Их карточная игра казалась мне греховным занятием (тогда мои взгляды были строже, чем сегодня), и я с радостью согласилась внести разнообразие. Я пообещала прочесть им лекцию, и они прошли по всему поезду, состоявшему из двух пассажирских вагонов общего типа, и привели остальных пассажиров. Некоторые из них умели петь, и мы начали с гимнов Муди и Сэнки или трогательного романса «Где мой бродящий сын нынче ночью?», к которому все они присоединились с особым энтузиазмом. Затем я прочитала лекцию, и они внимательно слушали. Когда я закончила, им показалось, что ответный жест будет вполне уместен, и они принялись мастерить для меня постель. Они вынули сиденья из двух кресел, расположили их крест-накрест, а один из мужчин свернул свое пальто в качестве подушки. Воодушевленные этим, двое других немедленно пожертвовали свои меховые пальто в качестве нижнего и верхнего укрытия. Когда ложе было готово, они с самым гостеприимным видом указали мне на него, и я забралась между пальто, сладко проспав до тех пор, пока на следующее утро меня не разбудила долгожданная музыка снегоочистителя, присланного нам на помощь из Сент-Пола. Проезжать по пятьдесят или шестьдесят миль в день ради выступления на лекции было привычным делом. Мне доводилось пересекать прерии в июне, когда они напоминали гигантскую клумбу, и в январе, когда они казались огромной заснеженной могилой — временами моей собственной могилой, как мне думалось. Однажды во время тридцатимильной поездки, когда термометр показывал двадцать градусов ниже нуля, я вдруг поняла, что у меня замерзает лицо. Я открыла саквояж, достала папиросную бумагу, защищавшую мое лучшее платье, и приложила ее к лицу вместо вуали, заправив края под шляпку. Когда я добралась до места назначения, бумага превратилась в идеальную маску, замерзшую насквозь, и меня пришлось выносить из саней. Мне предстояло выступать на лекционной трибуне через полчаса, поэтому я выпила огромную миску кипящего имбирного чая и появилась вовремя. В тот же вечер я легла спать, ожидая приступа пневмонии как следствия переохлаждения, но проснулась на следующее утро в превосходной форме. Я обладаю тем, что называют «железным здоровьем», и в те дни оно было мне крайне необходимо.

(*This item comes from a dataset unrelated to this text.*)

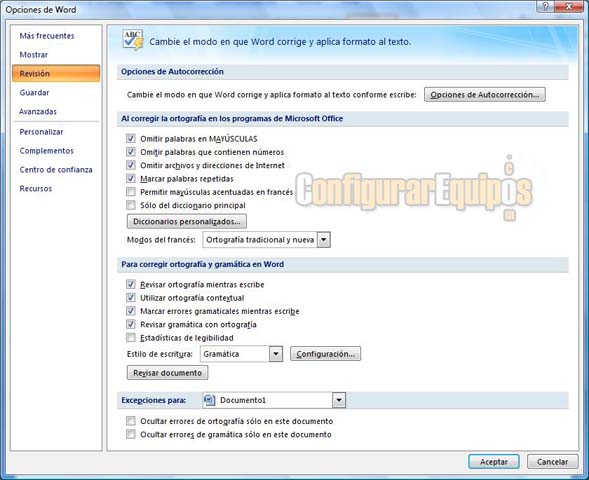Click the ABC spelling check icon

pos(133,40)
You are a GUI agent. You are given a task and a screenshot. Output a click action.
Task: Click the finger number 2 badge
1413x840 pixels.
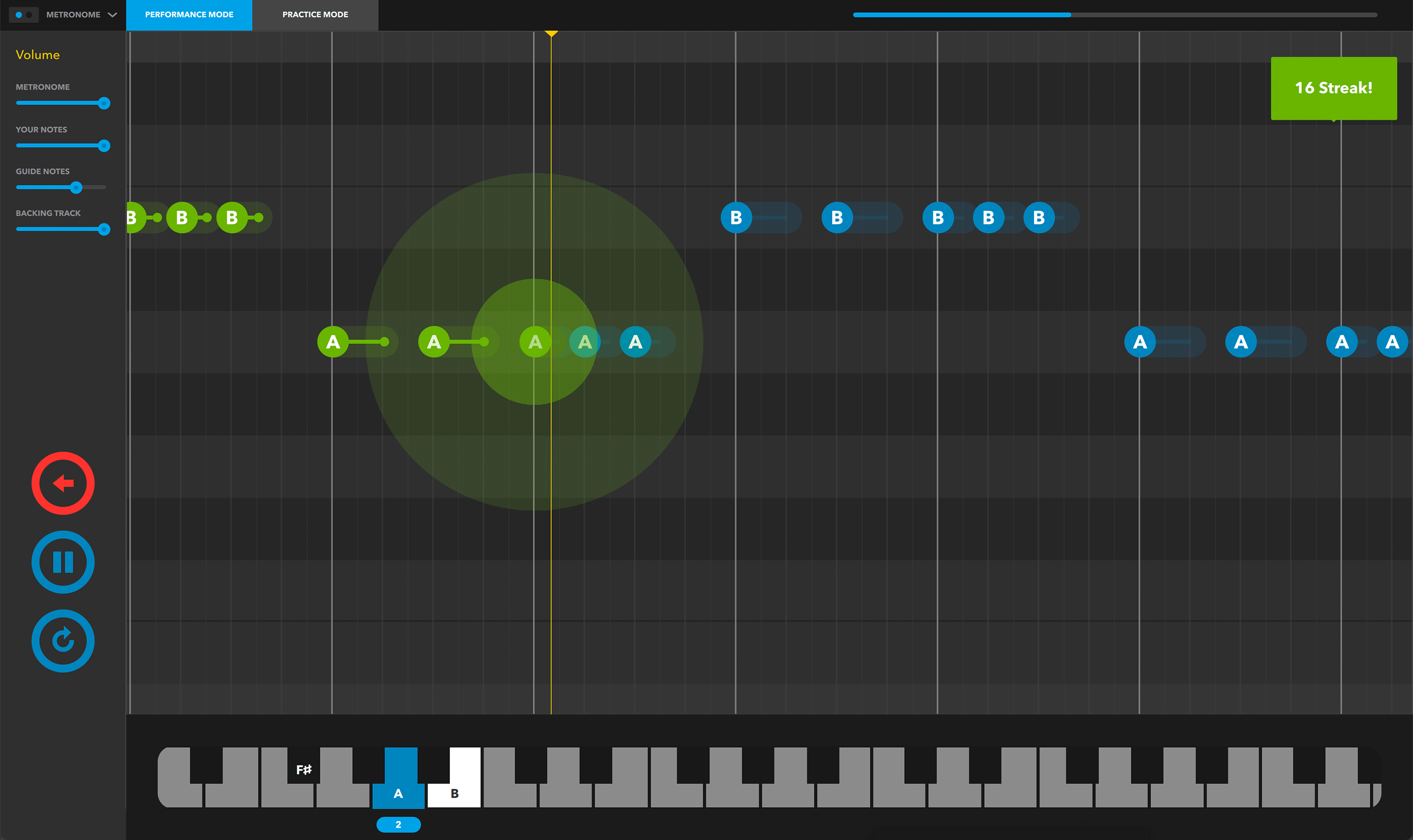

Зимой того же года в Канзасе меня преследовали волки, и хотя в своей пионерской юности в мичиганских лесах я была так или иначе близко знакома с волками, это происхождение показалось мне крайне неприятным. Долгими зимами моего детства волки часто кружили вокруг нашей бревенчатой хижины, а порой на лесозаготовках мы даже слышали, как они прохаживаются по крышам. Но то были совсем не те создания, что два огромных, голодных, неутомимых зверя, которые час за часом преследовали по пятам легкие сани, в которых я сидела вместе с другой женщиной — женщиной, которая за все это время ни разу не потеряла самообладания и не выпустила из рук поводьев наших обезумевших от страха лошадей. Они безумствовали от ужаса, поскольку, как ни старались, не могли оторваться от этих страшных преследователей, которые, казалось, вовсе не пытались нас опередить, а держались на неизменном расстоянии с пугающим терпением. Время от времени я оборачивалась, чтобы взглянуть на них, и картина их неуклонного преследования врезалась мне в память навсегда. Они были так близко, что я различала их глаза и пенящиеся пасти, и при этом двигались бесшумно, как видения во сне. Наконец, мало-пома-лу они начали нас настигать и оказались почти на расстоянии удара хлыстом, бывшим нашим единственным оружием, когда мы достигли желанных окраин городка, и они отступили.
Некоторые воспоминания тех дней связаны с личными встречами — краткими, но пронзительными. Однажды, когда я читала цикл лекций в «Чотокве», я выступала в Понтиаке, штат Иллинойс. В этом городе располагалась Государственная исправительная школа для мальчиков, и после лекции ее директор пригласил меня посетить заведение и сказать несколько слов воспитанникам. Я пришла и выступала полчаса, унеся с собой воспоминания об этом месте и мальчиках, которые преследовали меня еще много месяцев. Год спустя, ожидая поезд на станции в Шелбивилле, я заметила проходящего мимо парня лет шестнадцати, который замялся, выглядя так, будто узнал меня. Я поняла, что он хочет заговорить, но не смеет, и кивнула ему.